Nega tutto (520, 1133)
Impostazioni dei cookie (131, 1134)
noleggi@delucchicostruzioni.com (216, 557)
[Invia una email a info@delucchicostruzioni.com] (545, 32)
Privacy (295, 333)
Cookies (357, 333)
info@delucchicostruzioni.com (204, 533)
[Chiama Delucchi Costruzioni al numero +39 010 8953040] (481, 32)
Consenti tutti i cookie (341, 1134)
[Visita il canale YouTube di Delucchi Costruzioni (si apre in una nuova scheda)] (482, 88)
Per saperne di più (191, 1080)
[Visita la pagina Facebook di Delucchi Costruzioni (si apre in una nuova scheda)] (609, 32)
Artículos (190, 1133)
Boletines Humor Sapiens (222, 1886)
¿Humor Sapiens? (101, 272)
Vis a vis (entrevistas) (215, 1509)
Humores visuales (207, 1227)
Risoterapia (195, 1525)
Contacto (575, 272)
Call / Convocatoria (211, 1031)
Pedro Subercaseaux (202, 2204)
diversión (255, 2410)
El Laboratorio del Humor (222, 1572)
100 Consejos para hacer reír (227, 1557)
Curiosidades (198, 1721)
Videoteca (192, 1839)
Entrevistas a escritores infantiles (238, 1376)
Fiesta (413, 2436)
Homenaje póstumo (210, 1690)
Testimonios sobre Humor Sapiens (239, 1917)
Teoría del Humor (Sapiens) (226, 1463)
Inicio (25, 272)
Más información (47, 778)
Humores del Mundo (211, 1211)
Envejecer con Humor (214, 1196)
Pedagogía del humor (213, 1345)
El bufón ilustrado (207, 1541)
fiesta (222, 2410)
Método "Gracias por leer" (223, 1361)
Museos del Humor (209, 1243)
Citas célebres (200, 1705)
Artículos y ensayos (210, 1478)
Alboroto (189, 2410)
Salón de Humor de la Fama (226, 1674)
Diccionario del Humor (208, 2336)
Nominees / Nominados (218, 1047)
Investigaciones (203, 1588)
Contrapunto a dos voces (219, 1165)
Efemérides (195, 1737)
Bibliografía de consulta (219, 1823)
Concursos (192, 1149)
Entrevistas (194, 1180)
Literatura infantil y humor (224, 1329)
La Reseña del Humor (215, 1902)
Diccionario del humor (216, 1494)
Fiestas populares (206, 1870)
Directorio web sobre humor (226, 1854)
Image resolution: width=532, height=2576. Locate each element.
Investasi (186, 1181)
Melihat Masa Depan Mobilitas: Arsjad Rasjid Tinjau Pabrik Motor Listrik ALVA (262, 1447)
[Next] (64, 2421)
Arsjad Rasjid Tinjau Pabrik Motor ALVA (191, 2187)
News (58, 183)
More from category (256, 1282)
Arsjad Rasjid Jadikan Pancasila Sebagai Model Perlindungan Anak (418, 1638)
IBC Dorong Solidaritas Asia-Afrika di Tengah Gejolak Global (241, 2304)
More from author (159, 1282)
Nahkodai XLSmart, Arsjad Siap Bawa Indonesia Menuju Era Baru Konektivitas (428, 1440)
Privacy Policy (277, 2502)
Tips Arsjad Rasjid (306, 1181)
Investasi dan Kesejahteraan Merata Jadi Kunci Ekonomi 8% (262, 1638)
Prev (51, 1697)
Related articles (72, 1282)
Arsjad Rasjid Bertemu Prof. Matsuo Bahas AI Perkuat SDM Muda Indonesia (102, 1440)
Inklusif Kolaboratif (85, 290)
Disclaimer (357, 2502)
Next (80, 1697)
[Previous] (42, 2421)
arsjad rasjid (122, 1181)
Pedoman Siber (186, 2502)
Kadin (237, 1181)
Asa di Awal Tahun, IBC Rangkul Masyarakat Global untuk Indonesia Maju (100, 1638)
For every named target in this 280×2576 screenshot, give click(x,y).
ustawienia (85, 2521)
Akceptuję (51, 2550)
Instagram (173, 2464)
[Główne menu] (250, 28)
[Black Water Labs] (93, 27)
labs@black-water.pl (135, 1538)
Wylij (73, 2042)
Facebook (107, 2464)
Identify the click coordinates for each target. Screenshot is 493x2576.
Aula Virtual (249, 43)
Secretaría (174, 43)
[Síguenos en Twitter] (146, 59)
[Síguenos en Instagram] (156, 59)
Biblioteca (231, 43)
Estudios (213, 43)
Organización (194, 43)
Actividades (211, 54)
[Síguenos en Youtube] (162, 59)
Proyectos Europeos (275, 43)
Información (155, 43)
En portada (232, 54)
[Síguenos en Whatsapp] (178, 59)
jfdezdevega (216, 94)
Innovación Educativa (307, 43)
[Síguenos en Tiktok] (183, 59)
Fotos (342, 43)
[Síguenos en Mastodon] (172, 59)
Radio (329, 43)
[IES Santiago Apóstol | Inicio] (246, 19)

━━━━━━━━━━━━━━━━━━━━━━━━━━━━━━

What is expected =
Scan the entries above and show each line that contains the word "from".

Expected answer =
More from category (256, 1282)
More from author (159, 1282)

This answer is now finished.